#### What is being asked:
Of the lines below, report only those that contain "eléctricas".

+===+

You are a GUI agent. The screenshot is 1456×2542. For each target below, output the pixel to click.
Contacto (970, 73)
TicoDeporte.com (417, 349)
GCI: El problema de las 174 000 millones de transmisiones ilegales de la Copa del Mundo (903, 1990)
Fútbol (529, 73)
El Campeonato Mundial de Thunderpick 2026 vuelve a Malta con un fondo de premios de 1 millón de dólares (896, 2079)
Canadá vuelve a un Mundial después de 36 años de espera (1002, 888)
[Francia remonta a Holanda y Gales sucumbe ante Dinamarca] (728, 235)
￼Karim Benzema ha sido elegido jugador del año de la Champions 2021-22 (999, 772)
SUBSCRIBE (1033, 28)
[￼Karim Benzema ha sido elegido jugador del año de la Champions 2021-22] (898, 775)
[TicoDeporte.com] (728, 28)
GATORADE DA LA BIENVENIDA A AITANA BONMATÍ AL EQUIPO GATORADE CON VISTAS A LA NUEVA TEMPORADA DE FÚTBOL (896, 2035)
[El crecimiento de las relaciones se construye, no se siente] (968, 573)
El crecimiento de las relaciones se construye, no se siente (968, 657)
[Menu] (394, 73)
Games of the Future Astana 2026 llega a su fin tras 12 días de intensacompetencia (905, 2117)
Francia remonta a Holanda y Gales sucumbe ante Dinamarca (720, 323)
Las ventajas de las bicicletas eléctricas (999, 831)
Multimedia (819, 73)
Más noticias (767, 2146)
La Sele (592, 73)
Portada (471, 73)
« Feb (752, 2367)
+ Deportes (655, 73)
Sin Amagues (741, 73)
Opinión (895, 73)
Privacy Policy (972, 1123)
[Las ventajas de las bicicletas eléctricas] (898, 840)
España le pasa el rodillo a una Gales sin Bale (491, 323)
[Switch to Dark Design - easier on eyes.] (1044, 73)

+===+

#### Written reply:
Las ventajas de las bicicletas eléctricas (999, 831)
[Las ventajas de las bicicletas eléctricas] (898, 840)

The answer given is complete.